#### Record extracts:
══════════

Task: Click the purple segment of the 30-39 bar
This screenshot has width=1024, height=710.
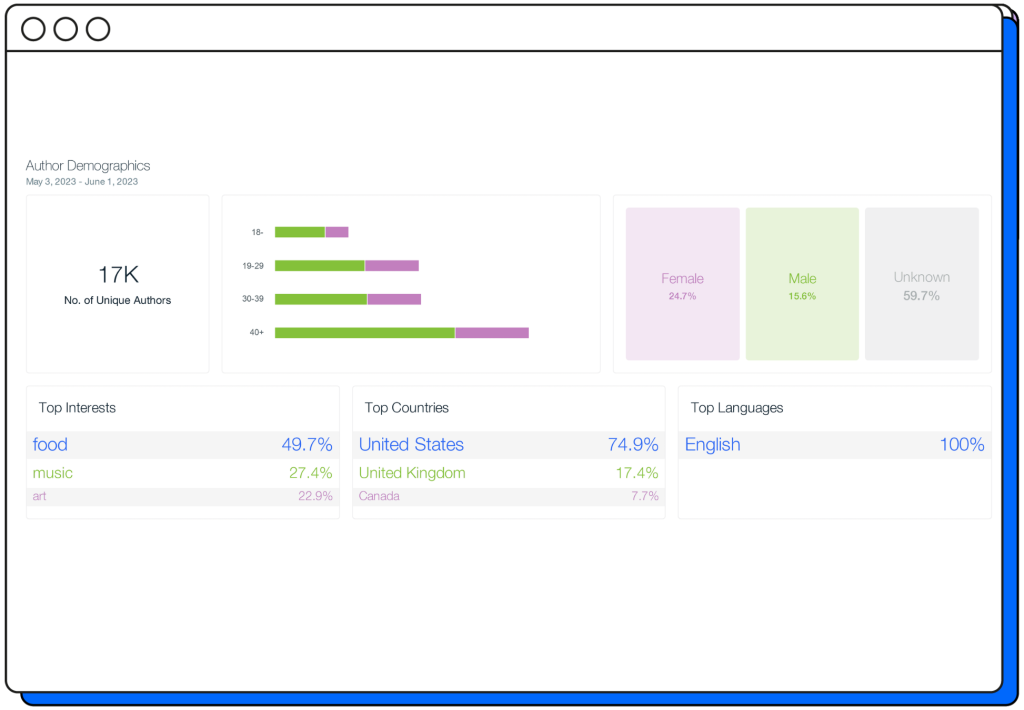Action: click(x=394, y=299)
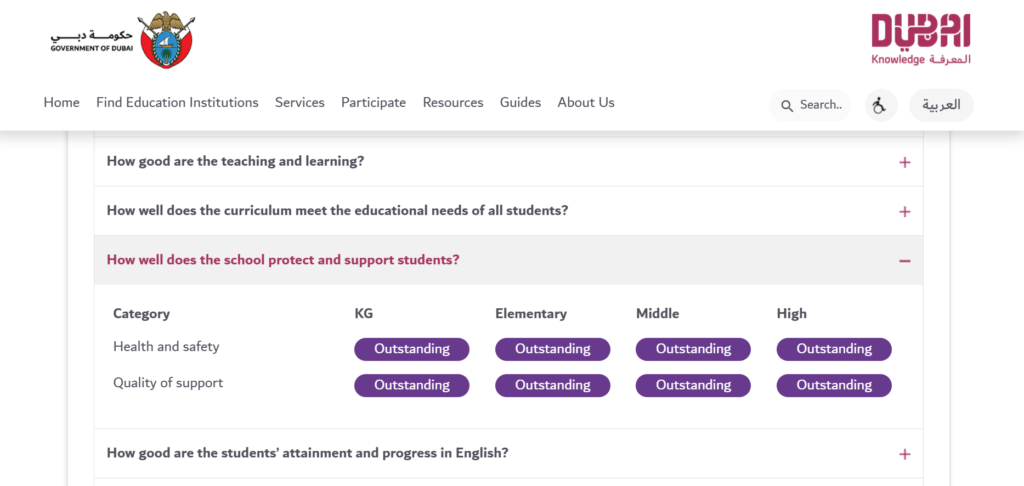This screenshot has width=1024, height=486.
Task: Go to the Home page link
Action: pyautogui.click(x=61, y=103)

══════════

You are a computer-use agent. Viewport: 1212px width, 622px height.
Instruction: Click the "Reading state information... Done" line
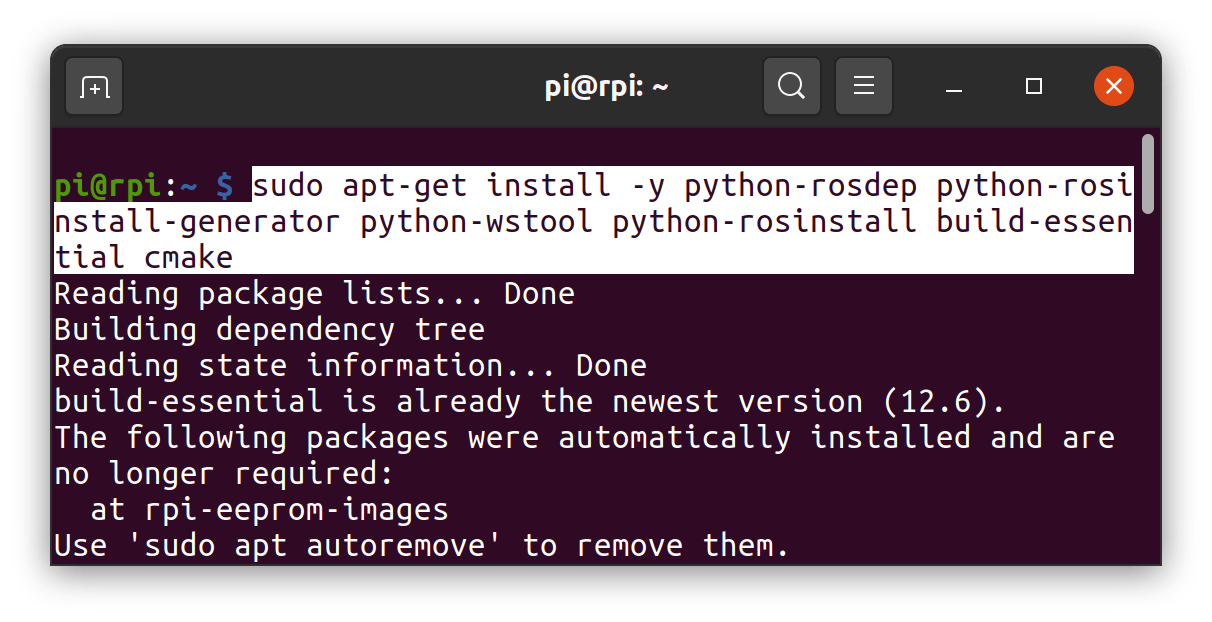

══════════

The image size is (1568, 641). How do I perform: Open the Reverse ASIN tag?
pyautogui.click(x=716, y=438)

══════════

#### Task description:
Retype word for word everything in the listing above from the line that holds "You are a computer-use" down to the line that holds "Instruction: Click the". Keep both end lines and leave out the rest.

#### Result:
You are a computer-use agent. Viewport: 1212px width, 622px height.
Instruction: Click the "Reading state information... Done" line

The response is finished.